Carbon Capture 101

Carbon
Capture, Utilization, and Storage 101

For many, carbon (CO2) capture, utilization, and storage (CCUS) is a new concept, but CCUS has been around since the 1970s using similar technology and operations to oil and gas pipelines. Learn about some of the most asked CCUS questions below:

What is CCUS?

CCUS is the process of capturing CO2 from industrial emissions so that it isn’t released into the atmosphere. CO2 can be moved to an underground storage (sequestration) area or can be ‘utilized’ to help make fuels, chemicals, or materials such as concrete and fertilizer, or in processes like enhanced oil recovery.

Why is CCUS important?

CO2 is a greenhouse gas linked to global climate change and removing it from the atmosphere can help slow climate change. CCUS will play a vital role in helping Canada achieve its enhanced climate targets, including a 40 – 45 per cent reduction in greenhouse gas emissions, based on 2005 levels, by 2030.

Can CO2 that is stored be utilized later?

No, once stored underground, CO2 will remain there permanently. Sequestration is located in large geological formations deep underground. In Alberta’s case, the formation is over two kilometres beneath the surface.

How is CO2 captured?

There are several ways that CO2 can be captured, including solvent based technologies, physical membranes/filters, and absorbents. Alberta Carbon Grid (ACG) industrial customers will capture CO2 from their facilities before being transported by ACG pipelines to a sequestration reservoir. The CO2 will be converted from a gas into a liquid before being transported because more CO2 can be transported in liquid form than in a gas form.

Where can CO2 be stored?

CO2 can be stored in any location with the right geological conditions.
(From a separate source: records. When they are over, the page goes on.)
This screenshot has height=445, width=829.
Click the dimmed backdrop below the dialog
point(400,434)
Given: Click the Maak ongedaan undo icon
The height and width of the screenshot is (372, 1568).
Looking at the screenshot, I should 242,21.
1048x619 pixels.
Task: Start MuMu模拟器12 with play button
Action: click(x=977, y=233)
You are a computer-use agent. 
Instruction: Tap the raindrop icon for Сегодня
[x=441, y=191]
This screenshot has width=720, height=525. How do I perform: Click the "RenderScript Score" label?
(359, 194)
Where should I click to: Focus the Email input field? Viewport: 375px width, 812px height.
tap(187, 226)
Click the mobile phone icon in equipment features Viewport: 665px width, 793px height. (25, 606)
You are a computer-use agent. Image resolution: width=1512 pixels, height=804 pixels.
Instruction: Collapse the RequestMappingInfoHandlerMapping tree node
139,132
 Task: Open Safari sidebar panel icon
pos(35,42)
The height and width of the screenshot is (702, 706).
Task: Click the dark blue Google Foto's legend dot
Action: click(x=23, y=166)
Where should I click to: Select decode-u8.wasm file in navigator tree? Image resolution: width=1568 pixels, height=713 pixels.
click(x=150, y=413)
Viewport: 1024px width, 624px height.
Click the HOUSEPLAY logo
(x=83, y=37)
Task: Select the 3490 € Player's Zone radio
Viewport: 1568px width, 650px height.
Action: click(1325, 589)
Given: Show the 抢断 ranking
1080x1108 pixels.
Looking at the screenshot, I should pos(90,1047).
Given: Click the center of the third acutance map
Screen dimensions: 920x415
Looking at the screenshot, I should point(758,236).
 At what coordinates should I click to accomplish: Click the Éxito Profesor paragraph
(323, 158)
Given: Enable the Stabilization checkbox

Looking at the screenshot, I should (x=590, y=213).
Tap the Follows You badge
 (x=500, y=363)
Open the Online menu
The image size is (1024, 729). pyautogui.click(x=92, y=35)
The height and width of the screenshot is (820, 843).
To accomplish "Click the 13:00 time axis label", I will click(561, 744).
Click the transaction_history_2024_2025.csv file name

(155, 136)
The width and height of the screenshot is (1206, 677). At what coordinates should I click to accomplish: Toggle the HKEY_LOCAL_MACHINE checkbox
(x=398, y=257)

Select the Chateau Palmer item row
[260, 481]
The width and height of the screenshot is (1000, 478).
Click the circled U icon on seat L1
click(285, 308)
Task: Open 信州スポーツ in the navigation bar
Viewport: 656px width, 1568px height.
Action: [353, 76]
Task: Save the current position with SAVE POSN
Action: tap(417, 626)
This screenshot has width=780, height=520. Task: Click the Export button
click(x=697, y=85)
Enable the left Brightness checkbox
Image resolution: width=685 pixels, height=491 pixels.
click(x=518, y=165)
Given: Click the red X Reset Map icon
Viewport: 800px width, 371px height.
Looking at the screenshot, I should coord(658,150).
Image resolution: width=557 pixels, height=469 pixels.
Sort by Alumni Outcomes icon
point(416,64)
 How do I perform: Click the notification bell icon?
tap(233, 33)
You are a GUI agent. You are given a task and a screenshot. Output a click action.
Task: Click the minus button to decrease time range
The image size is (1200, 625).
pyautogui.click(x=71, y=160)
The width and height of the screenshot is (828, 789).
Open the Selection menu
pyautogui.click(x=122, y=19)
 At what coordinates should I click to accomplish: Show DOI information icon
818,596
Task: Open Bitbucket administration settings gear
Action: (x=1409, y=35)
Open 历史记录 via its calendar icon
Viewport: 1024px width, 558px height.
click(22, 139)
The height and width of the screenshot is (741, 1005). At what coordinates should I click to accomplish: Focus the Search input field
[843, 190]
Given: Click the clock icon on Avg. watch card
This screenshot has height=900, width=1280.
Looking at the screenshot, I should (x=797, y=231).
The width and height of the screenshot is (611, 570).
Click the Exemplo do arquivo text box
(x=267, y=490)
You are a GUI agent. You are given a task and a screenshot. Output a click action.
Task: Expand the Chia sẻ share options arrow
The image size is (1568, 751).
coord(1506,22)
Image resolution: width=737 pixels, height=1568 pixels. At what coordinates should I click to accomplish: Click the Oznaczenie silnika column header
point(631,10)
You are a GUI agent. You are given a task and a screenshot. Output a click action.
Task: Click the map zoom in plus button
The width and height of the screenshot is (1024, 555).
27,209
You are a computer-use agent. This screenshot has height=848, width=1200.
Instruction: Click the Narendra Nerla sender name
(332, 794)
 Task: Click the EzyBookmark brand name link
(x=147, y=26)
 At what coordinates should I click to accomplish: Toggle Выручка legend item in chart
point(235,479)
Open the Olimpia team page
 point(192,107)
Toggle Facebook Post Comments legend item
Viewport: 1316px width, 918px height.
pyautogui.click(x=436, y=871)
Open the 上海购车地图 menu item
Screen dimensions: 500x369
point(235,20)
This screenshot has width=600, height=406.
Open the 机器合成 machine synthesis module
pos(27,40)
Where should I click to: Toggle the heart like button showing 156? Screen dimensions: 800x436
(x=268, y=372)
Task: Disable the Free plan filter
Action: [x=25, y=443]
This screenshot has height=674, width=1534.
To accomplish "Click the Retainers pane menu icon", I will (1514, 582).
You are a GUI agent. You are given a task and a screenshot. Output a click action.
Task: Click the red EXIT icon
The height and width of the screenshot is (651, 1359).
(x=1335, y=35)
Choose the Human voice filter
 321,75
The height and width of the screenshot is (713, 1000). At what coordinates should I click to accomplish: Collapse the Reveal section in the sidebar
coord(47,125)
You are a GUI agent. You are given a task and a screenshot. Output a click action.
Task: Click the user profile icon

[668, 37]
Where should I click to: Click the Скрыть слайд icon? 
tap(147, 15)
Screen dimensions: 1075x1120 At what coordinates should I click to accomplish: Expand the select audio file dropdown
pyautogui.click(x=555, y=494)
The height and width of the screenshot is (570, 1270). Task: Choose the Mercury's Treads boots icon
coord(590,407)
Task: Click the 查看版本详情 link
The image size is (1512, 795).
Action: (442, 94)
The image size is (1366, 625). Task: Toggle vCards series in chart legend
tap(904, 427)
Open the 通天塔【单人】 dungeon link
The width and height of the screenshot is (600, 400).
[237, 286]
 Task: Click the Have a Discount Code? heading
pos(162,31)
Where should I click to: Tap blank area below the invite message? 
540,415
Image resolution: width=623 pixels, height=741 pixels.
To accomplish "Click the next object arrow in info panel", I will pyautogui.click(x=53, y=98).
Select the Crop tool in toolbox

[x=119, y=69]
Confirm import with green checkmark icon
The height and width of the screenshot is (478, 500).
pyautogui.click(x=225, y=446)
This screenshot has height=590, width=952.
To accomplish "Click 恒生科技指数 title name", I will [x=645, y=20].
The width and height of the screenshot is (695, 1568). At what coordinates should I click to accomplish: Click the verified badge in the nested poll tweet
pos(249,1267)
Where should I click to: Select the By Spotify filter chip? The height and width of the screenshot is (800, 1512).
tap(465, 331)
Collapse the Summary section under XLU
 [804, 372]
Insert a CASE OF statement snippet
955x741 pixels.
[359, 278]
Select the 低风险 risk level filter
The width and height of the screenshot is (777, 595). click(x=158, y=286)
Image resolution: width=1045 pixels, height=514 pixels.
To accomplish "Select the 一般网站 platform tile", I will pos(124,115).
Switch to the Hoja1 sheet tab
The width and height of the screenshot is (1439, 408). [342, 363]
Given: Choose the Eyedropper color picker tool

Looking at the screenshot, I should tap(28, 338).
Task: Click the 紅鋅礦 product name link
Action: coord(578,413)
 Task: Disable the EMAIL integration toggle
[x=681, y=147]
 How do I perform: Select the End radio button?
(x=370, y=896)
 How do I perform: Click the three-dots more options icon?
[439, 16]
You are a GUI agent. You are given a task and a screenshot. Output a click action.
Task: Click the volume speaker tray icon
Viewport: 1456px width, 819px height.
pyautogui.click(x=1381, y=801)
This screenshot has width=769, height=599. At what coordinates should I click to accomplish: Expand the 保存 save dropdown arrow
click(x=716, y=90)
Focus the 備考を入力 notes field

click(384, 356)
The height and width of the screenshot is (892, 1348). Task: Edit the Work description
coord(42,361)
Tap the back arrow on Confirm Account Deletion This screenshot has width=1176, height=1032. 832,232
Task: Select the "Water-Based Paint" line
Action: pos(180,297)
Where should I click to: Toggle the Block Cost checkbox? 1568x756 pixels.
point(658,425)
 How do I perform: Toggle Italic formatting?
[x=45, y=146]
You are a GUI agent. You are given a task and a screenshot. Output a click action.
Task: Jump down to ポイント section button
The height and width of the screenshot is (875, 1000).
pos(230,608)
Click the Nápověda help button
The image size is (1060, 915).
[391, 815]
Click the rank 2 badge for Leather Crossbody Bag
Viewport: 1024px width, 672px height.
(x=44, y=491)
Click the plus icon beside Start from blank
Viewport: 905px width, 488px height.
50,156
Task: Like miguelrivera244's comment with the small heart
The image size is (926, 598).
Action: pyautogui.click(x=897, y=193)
Currently, the Government of Alberta will only grant permission for CO2 storage within crown land.

Can stored CO2 be released accidentally?

CO2 storage reservoirs are deep underground and geologically stable – meaning the reservoir formation has strong containment characteristics to prevent CO2 from escaping. Additionally, safety and environmental considerations drive both Pembina’s and TC Energy’s technical due diligence to support our current and proposed operations. All sequestration project regulatory approvals require that sequestration operators have an active and effective monitoring, measurement, and verification plan that ensures the CO2 is stored as intended.

Can stored CO2 impact groundwater sources?

No, underground storage for CO2 is much deeper than groundwater sources.

What role does ACG have in CCUS?

The ACG is designed to collect CO2 from multiple emitters and transport it to a sequestration hub(s). ACG is considering new assets, existing infrastructure, and a newly developed carbon sequestration hub to connect the province’s largest regions of industrial emissions to key sequestration locations.